Model Training/Testing

python ./JRL/main.py --<parameter_name> <parameter_value> --<parameter_name> <parameter_value> …

where parameter names and values include:

learning_rate The learning rate in training. Default 0.05.

learning_rate_decay_factor Learning rate decays by this much whenever the loss is higher than
three previous losses. Default 0.90.

max_gradient_norm Clip gradients to this norm. Default 5.0.

subsampling_rate The rate to subsampling. Default 1e-4.

L2_lambda The lambda for L2 regularization. Default 0.0.

image_weight The weight for image feature based training loss. See the paper for
more details.

batch_size Batch size used in training. Default 64.

data_dir Data directory, which should be the <indexed_data_dir>.

input_train_dir The directory of training and testing data, which usually is
<data_dir>/query_split/

train_dir Model directory and output directory

similarity_func The function to compute the ranking score for an item with the joint model
of query and user embeddings. Default “product”.

Available functions include:
“product” The dot product of two vectors.
“cosine” The cosine similarity of two vectors.
“bias_product” The dot product plus a item-specific bias.

net_struct Network structure parameters. Different parameters are separated by “_”.
Default “simplified_fs”. Network structure parameters include:

“bpr” Train models in a bpr framework [1].

“simplified” Simplified embedding-based language models without modeling
for each review [2].

“hdc” Use regularized embedding-based language models with word
context [4]. Otherwise, use the default model, which is the
embedding-based language models based on paragraph vector model. [3]

“extend” Use the extendable model structure. See more details in the paper.

“text” Use review data.

“image” Use image data.

"rate" Use rating-based latent representations.

Note: If none of "text", "image" and "rate" is specified, the model will use
all of them.

embed_size Size of each embedding. Default 100.

window_size Size of context window for hdc model. Default 5.

max_train_epoch Limit on the epochs of training (0 means no limit). Default 5.

steps_per_checkpoint How many training steps to do per checkpoint. Default 200.
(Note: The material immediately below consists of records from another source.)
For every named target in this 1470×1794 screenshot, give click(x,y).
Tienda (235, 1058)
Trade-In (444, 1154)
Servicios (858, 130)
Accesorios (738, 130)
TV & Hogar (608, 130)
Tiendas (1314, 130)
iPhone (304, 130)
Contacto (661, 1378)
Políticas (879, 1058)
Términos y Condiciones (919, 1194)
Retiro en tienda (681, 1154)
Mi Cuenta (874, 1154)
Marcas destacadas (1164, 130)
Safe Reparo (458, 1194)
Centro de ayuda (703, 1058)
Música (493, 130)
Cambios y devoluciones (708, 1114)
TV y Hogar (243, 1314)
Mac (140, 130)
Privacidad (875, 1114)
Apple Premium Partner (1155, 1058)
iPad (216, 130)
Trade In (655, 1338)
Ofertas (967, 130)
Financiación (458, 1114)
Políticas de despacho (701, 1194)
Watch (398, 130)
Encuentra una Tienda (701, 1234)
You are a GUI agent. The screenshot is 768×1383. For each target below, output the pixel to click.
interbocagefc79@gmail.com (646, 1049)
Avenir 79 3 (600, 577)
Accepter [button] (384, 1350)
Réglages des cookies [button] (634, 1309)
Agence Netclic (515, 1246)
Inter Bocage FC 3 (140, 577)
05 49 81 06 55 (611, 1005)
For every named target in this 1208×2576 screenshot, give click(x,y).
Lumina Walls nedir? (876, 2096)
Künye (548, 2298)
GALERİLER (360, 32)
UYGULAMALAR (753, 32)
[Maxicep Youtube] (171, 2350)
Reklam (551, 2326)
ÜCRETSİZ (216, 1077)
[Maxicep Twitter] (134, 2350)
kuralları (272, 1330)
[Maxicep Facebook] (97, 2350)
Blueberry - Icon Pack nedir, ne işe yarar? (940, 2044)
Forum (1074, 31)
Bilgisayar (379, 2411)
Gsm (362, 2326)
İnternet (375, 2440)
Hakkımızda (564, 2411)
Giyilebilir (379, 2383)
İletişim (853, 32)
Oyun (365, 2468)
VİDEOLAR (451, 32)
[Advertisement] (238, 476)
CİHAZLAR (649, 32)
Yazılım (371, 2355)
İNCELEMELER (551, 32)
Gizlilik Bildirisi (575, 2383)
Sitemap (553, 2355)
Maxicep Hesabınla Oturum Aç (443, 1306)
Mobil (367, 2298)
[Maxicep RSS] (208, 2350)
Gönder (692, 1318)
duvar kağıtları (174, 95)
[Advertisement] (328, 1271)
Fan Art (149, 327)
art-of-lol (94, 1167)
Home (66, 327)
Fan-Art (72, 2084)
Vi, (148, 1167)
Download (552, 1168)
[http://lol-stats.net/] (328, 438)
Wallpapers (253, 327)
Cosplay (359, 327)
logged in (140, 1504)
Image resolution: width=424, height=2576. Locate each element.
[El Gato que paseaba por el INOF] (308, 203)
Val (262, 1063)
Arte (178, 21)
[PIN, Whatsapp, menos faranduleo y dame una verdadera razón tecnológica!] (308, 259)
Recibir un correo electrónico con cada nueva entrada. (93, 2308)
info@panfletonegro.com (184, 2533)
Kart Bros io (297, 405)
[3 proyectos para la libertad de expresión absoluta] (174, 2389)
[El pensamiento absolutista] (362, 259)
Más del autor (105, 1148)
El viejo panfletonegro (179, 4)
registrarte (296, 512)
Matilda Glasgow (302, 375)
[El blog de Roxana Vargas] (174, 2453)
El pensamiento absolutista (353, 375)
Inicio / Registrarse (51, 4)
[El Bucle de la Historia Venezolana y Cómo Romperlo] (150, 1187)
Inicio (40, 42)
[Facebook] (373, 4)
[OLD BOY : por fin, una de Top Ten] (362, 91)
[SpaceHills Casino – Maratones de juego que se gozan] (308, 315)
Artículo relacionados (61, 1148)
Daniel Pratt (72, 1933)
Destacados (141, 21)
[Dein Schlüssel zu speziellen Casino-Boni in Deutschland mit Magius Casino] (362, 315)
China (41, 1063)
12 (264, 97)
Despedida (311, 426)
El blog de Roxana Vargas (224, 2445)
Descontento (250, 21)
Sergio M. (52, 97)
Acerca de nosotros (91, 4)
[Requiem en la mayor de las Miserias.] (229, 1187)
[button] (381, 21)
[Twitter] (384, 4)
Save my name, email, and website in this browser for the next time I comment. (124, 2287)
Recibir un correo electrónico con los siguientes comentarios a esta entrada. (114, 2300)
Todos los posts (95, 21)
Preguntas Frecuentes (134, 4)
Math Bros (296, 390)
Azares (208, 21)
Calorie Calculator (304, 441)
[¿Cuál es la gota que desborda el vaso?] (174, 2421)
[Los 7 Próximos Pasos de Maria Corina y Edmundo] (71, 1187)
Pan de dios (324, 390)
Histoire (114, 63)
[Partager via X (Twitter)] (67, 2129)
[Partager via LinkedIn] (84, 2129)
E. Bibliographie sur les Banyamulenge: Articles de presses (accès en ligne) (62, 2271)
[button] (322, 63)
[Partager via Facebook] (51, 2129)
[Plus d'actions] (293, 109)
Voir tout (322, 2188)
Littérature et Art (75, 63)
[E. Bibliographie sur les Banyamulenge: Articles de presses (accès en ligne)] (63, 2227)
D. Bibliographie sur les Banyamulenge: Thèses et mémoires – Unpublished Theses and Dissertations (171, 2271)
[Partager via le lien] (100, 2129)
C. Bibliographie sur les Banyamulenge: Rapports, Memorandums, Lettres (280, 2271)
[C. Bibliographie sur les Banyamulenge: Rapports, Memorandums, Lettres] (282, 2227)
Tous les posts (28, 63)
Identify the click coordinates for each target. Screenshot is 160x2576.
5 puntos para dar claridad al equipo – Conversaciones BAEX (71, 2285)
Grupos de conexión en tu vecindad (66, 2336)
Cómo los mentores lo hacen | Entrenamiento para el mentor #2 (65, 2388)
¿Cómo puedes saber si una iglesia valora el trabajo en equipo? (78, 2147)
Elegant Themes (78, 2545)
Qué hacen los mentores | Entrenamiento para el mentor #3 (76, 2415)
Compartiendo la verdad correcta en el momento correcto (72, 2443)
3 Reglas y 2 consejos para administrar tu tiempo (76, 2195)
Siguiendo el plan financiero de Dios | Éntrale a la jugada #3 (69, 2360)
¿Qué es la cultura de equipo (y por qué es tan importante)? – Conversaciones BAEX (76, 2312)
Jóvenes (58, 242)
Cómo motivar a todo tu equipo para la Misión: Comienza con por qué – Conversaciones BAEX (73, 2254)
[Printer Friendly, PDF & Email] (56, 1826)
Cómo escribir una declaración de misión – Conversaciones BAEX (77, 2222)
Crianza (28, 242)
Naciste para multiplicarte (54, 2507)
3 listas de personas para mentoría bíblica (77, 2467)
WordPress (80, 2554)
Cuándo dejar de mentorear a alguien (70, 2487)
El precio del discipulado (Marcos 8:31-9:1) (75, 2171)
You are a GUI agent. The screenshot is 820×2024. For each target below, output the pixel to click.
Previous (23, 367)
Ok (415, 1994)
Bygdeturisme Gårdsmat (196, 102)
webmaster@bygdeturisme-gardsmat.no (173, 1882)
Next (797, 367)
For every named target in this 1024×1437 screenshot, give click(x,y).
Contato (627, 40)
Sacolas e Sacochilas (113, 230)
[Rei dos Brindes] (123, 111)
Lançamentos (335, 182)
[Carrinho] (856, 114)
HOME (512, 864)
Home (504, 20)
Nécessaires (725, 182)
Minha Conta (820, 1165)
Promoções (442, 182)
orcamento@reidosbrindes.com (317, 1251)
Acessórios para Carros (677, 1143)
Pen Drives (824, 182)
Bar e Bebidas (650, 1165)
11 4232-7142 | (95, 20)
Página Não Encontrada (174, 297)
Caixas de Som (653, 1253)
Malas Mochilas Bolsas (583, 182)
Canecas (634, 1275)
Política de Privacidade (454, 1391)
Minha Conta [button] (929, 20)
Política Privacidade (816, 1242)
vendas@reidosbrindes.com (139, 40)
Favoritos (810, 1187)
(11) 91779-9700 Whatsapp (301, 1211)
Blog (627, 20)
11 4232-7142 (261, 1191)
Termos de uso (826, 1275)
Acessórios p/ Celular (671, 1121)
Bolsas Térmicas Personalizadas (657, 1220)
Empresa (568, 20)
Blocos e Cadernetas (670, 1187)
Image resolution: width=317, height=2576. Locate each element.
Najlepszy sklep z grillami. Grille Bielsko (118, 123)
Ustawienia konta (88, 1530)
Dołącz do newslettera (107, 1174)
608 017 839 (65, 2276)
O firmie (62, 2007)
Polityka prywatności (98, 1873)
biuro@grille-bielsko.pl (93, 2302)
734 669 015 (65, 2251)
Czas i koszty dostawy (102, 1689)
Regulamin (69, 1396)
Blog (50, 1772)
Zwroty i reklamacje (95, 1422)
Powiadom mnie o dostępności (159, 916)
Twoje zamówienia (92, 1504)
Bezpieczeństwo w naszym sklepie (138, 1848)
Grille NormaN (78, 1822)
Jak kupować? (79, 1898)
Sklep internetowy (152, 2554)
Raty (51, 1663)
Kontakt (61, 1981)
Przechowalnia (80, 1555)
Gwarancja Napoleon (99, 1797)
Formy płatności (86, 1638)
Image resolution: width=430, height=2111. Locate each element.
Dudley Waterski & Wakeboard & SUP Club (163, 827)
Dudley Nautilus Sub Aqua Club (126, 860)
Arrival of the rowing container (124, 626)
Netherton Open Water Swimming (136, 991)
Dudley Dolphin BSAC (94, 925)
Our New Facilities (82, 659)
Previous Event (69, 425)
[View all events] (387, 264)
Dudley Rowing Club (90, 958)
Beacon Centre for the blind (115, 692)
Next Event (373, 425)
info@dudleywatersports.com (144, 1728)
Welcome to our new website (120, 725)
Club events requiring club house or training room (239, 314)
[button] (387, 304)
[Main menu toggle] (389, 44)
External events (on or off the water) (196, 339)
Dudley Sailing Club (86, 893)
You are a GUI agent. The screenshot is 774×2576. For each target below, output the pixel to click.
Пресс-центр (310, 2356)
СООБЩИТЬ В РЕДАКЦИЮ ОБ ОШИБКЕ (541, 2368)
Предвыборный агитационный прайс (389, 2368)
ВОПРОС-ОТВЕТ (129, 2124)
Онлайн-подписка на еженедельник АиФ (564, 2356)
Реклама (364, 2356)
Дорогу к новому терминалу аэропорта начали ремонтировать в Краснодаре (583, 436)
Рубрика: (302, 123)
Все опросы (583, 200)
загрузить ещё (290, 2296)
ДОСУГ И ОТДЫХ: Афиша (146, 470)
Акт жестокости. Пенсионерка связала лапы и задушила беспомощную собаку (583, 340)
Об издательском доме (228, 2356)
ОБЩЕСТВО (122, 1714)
seconds_per_checkpoint How many seconds to wait before storing embeddings. Default 3600.

negative_sample How many samples to generate for negative sampling. Default 5.

decode Set to “False" for training and “True" for testing. Default “False".

test_mode Test modes. Default “product_scores". Test modes include the following:

“product_scores” Output ranking results and ranking scores.

“output_embedding" Output embedding representations for users, items and words.

rank_cutoff Rank cutoff for output rank lists. Default 100.

Evaluation
o After training with "--decode False”, generate test rank lists with "--decode True”.

o TREC format rank lists for test data will be stored in <train_dir> with name “test.<similarity_func>.ranklist”

o Evaluate test rank lists with ground truth <input_train_dir>/test.qrels.

python recommendation_metric.py <rank_list_file> <test_qrel_file> <rank_cutoff_list>

where

<rank_list_file> The result list, e.g. <train_dir>/test.<similarity_func>.ranklist

<test_qrel_file> The ground truth, e.g. <input_train_dir>/test.qrels

<rank_curoff_list> The number of top documents to used in evaluation, e.g. NDCG@10 -> rank+cutoff_list=10.

References

[1] Ste en Rendle, C. Freudenthaler, Zeno Gantner and Lars Schmidtieme. 2009.
"BPR: Bayesian personalized ranking from implicit feedback". In UAI.

[2] Yongfeng Zhang, Qingyao Ai, Xu Chen, W. Bruce Croft. 2017.
"Joint Representation Learning for Top-N Recommendation with Heterogeneous Information Sources".
In Proceedings of CIKM ’17.

[3] Quoc V Le and Tomas Mikolov. 2014.
"Distributed Representations of Sentences and Documents". In ICML.

[4] Sun, Fei, Jiafeng Guo, Yanyan Lan, Jun Xu, and Xueqi Cheng. 2015.
"Learning Word Representations by Jointly Modeling Syntagmatic and Paradigmatic Relations". In ACL.

[5] Ivan Vulić and Marie-Francine Moens. 2015.
"Monolingual and cross-lingual information retrieval models based on (bilingual) word embeddings".
In Proceedings of the 38th ACM SIGIR.